Records from a data collection:
----------------
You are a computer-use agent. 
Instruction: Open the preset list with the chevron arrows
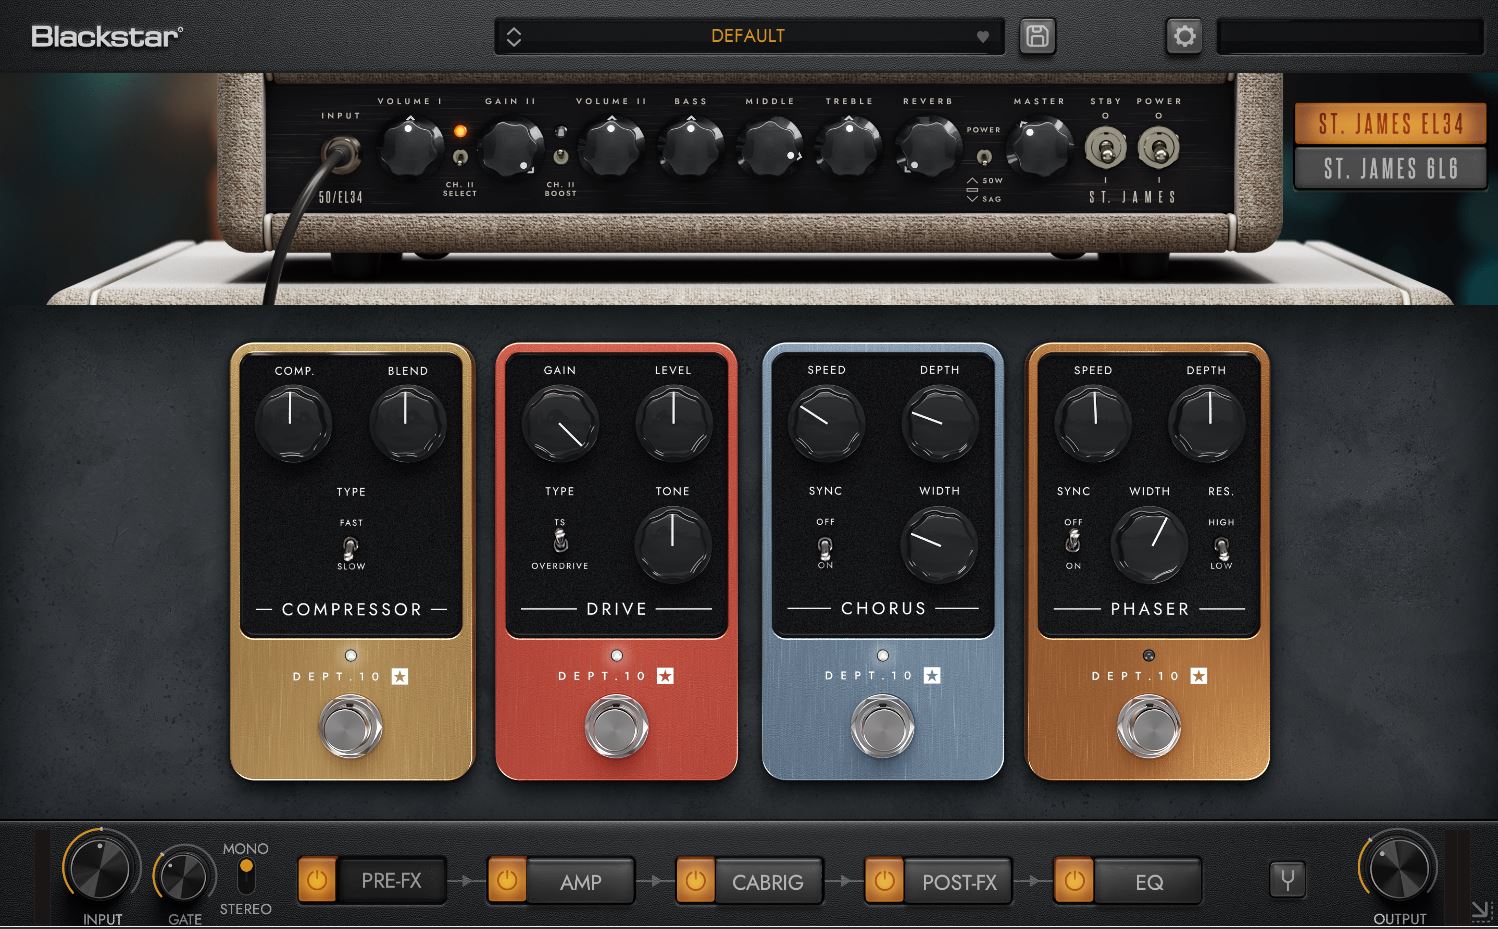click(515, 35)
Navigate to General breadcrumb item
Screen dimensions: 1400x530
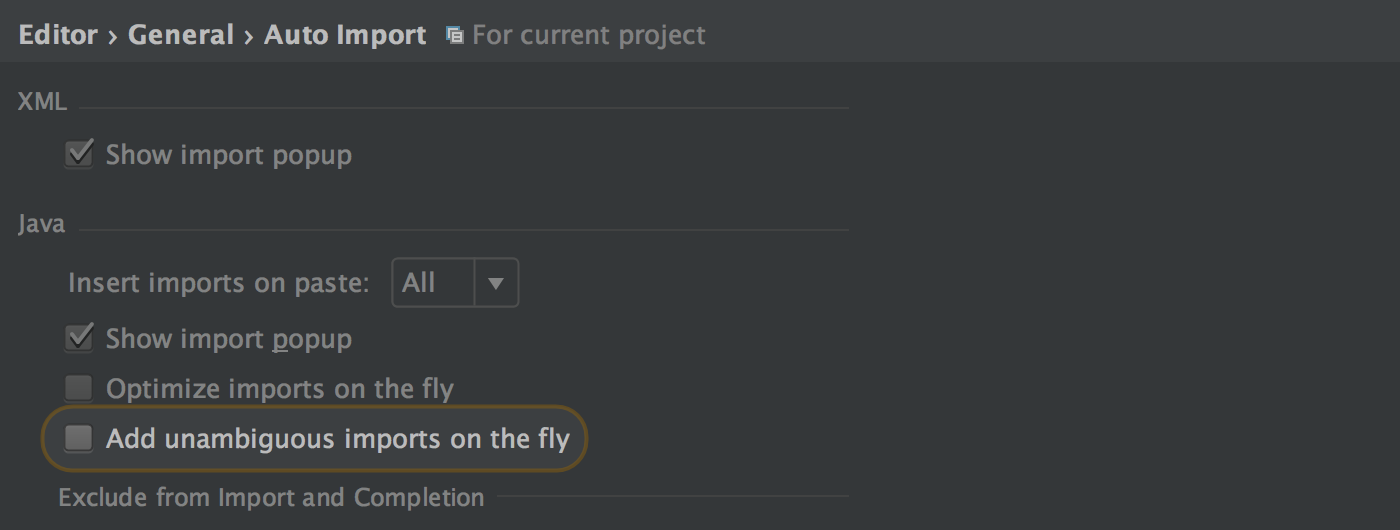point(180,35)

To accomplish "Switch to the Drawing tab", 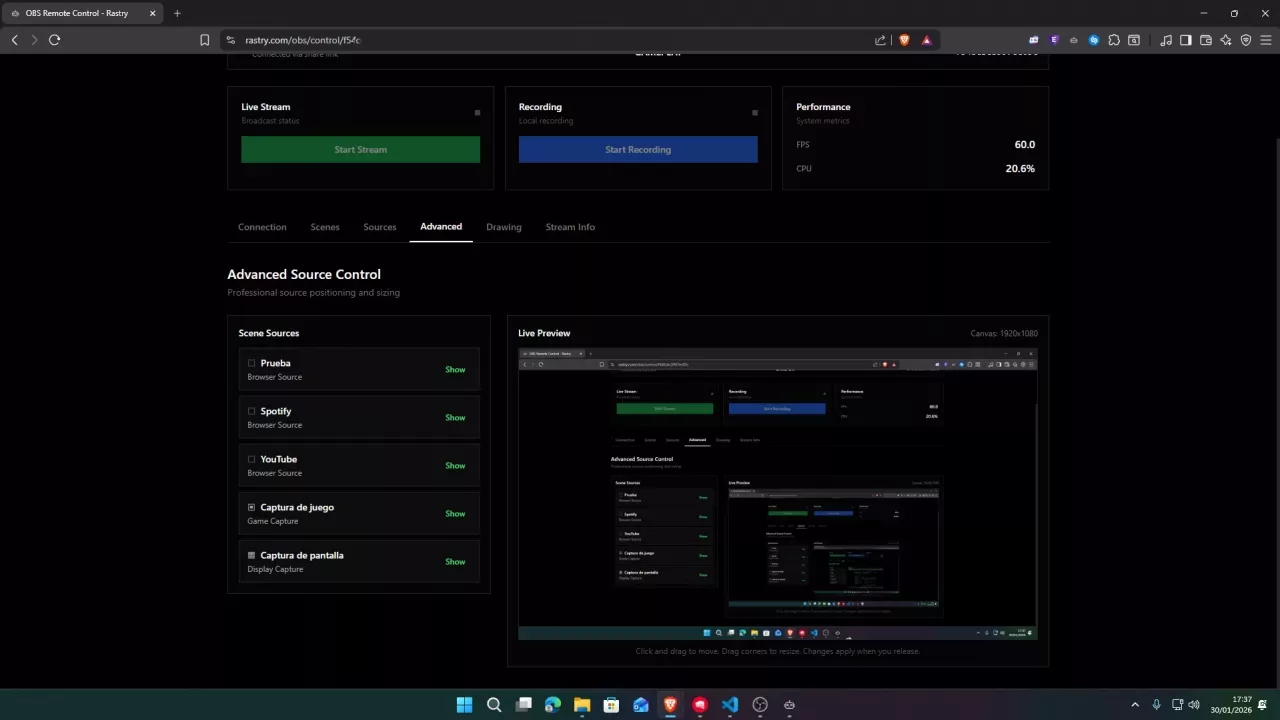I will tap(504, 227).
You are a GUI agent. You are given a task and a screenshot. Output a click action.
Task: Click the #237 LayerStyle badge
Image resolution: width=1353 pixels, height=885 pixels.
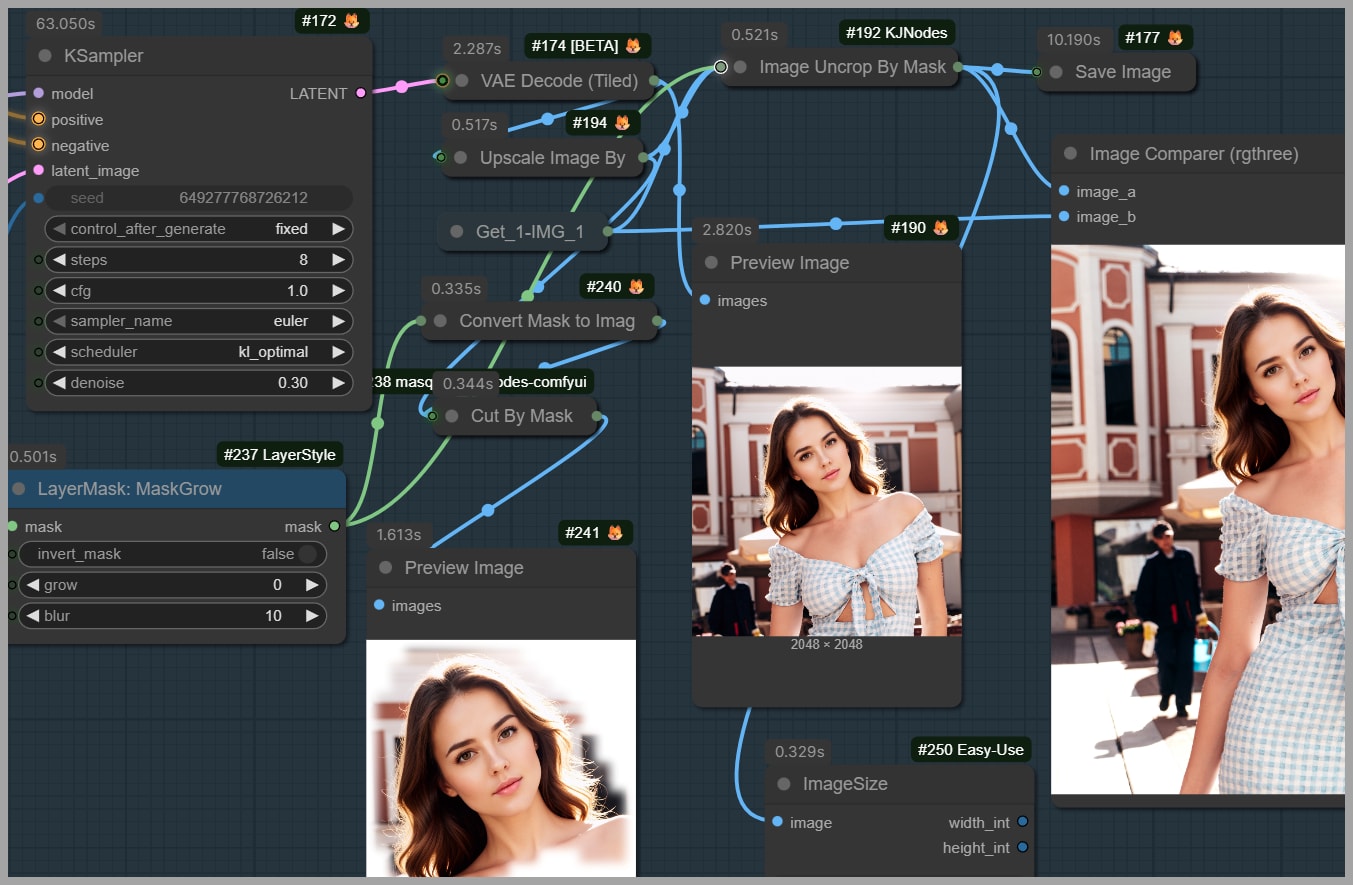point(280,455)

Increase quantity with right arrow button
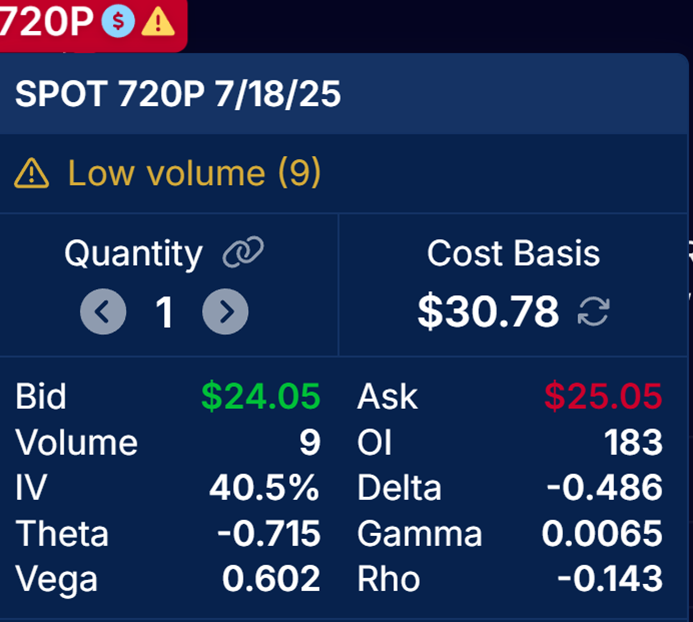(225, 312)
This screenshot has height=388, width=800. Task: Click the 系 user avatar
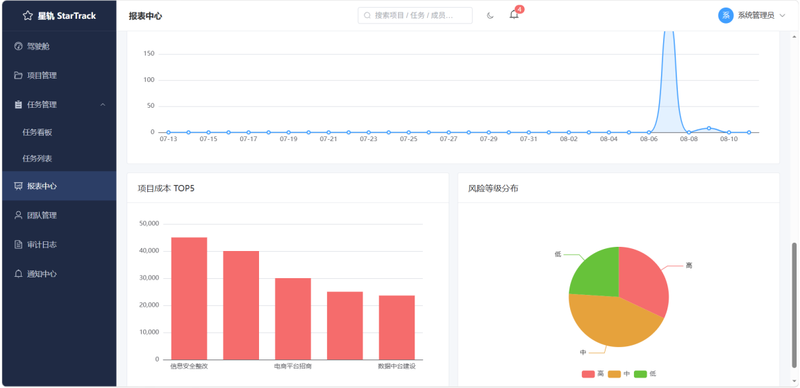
----------------
### Exercise requirements
Search the records line by line for the word "screenshot" and copy every line where it appears.

### Response box
You are a GUI agent. You are given a task and a screenshot. Output a click action.
This screenshot has height=388, width=800. Task: Click the 系 user avatar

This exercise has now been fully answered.